Puis Ange marque un court silence, souffle fort avant de continuer : « Par la grâce de Dieu je suis ici aujourd’hui !» Manière de nous rappeler la résilience et la solidité dont font preuve les migrants les plus vulnérables malgré tous les défis auxquels ils peuvent faire face.

Depuis un an, Ange est bénéficiaire des prestations délivrées par l’Association de lutte contre le SIDA (ALCS), partenaire de l’Organisation internationale pour les migrations (OIM), dans le cadre du projet Favoriser la santé et la protection des migrants vulnérables transitant par le Maroc, la Tunisie, la Libye, l’Egypte et le Yémen

« Quand l’urgence sanitaire de la COVID19 a été déclaré au Maroc j’ai eu peur pour ma santé. Comme tout le monde, je n’avais jamais encore vécu une crise pareille. » Sous le poids d’une plus grande charge physique et mentale due à son extrême vulnérabilité et à sa solitude, Ange s’est inquiétée davantage quand elle a su pour les mesures de confinement et de couvre-feu, depuis le 7 avril, à partir de 18H déclaré à l’échelle nationale : « Je me disais toute seule comment je vais faire ! » Elle continue : « Quelques jours après, j’ai reçu un appel de l’ALCS. J’ai ressenti un tel soulagement quand j’ai reçu, juste au début du confinement, mon premier panier alimentaire. À domicile, en plus ! Je n’avais même pas à me déplacer ni à fournir d’efforts. Il y avait dans le panier des gels antiseptiques, des désinfectants et de la Javel. J’étais tellement soulagée de savoir que l’association ne nous a pas oubliés, spécialement pendant cette période où ce virus menace le monde ».

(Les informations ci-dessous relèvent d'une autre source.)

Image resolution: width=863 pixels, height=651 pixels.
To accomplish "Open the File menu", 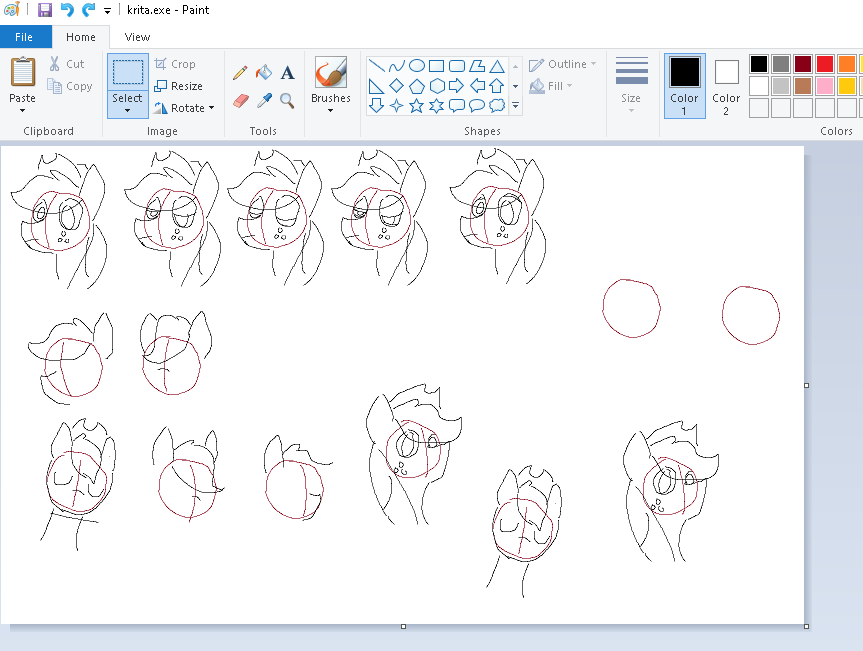I will pos(24,37).
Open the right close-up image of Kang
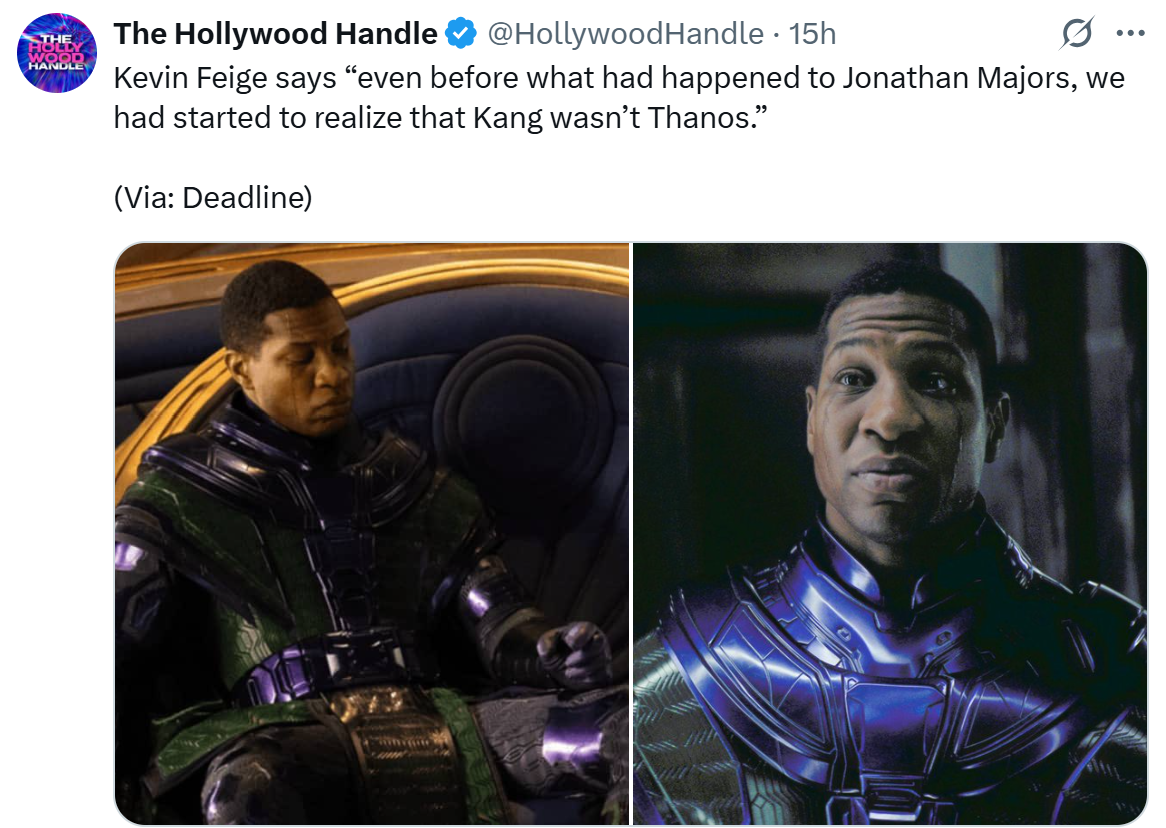The height and width of the screenshot is (828, 1166). click(890, 533)
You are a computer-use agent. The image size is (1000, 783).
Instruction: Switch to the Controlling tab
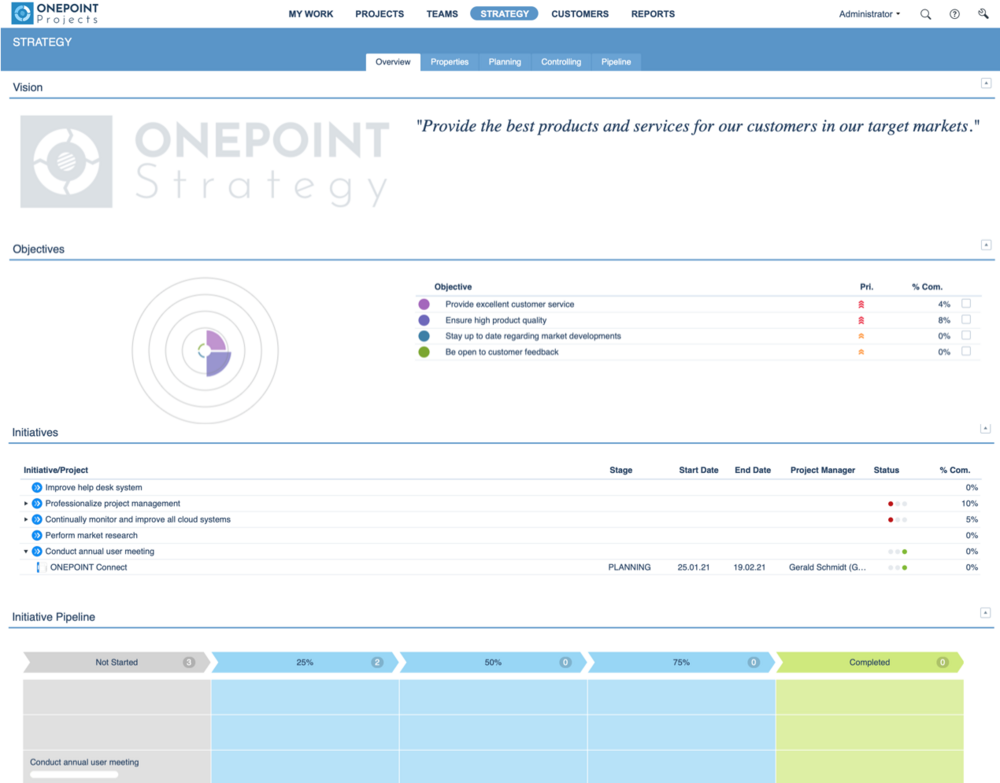click(561, 61)
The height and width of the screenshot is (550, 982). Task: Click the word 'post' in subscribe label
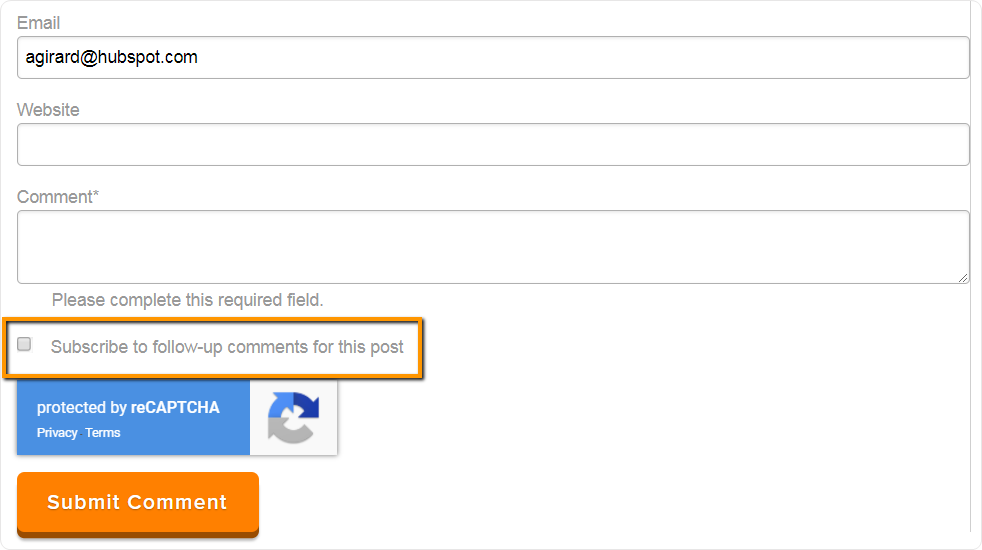tap(386, 347)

En plus de la distribution des kits alimentaires, les associations partenaires du projet Favoriser la santé et la protection des migrants vulnérables transitant par le Maroc, la Tunisie, la Libye, l’Egypte et le Yémen assure au Maroc l’assistance psychosociale et médicale à travers la sensibilisation sur les directives sanitaires disséminées par le Ministère de la Santé.

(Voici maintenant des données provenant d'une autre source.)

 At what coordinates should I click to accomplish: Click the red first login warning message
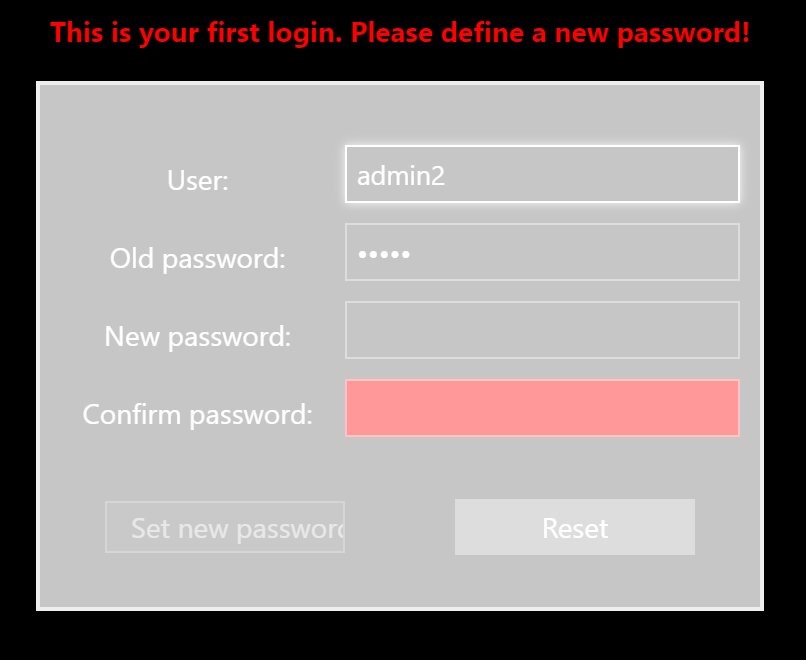tap(403, 32)
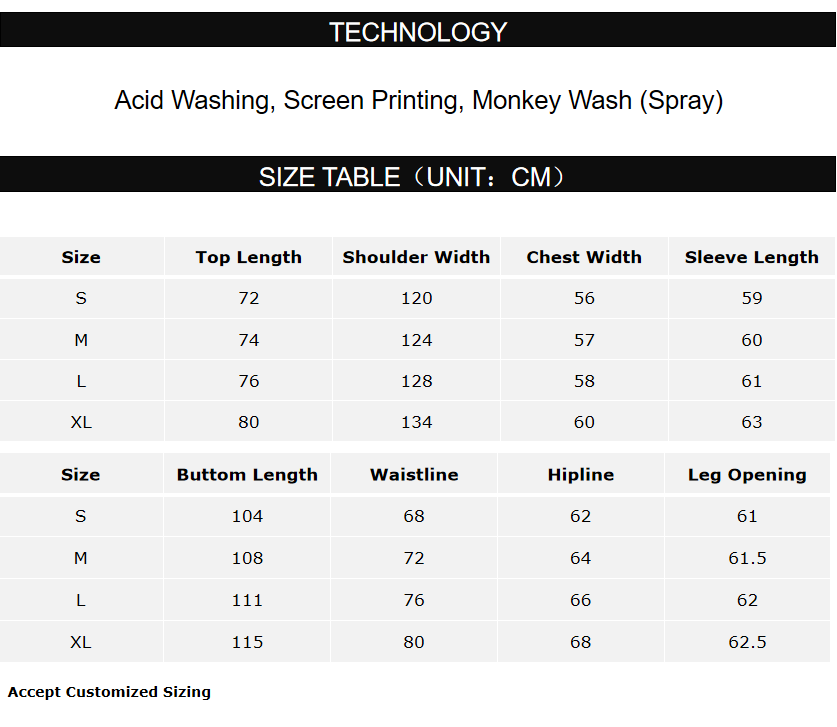Select the shoulder width value 134
Image resolution: width=837 pixels, height=727 pixels.
tap(416, 422)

À ce sujet, Ange explique : « L’ALCS m’a sensibilisé sur les gestes barrières, le lavage des mains et la désinfection des lieux de vie. En voyant en plus le panier alimentaire entre les mains, j’ai compris que je n’étais pas seule et ma détresse mentale a diminué. Ça m’a remonté le moral et m’a permis d’être un peu plus rassurée pour ma santé. Ça m’a vraiment marquée et c’est pour ça que j’en parle ».

Du 1 janvier au 31 Mars 2020, malgré tous les défis rencontrés pour la mise en œuvre des activités d’assistance dans le contexte pandémique et de confinement, l’OIM a assisté près de 5087 migrant-e-s au Maroc dans les principales régions d’accueil des migrants à l’échelle nationale à travers ce projet ayant pour objectif la promotion de la santé et du bien-être parmi les migrants.

Face à la détresse des migrant-e-s et pour répondre en urgence à la vulnérabilité des migrant-e-s, l’OIM Maroc s’est mobilisée avec l’ensemble de ses partenaires de la société civile active marocaine et ses partenaires institutionnels, en coordination avec les autorités nationales et locales et en défiant les contraintes du terrain, pour assister plus de 10 708 personnes du 1er avril au 14 juin 2020 dont 3,235 femmes et 1,431enfants non accompagnés et séparés.

« Je prie Dieu fort pour qu’il vous donne la possibilité de venir en aide à tous les migrants qui se trouvent au Maroc. Que Dieu vous soutienne dans votre initiative. » (Ange).

 

*Le prénom de la migrante est fictif pour des questions de confidentialité.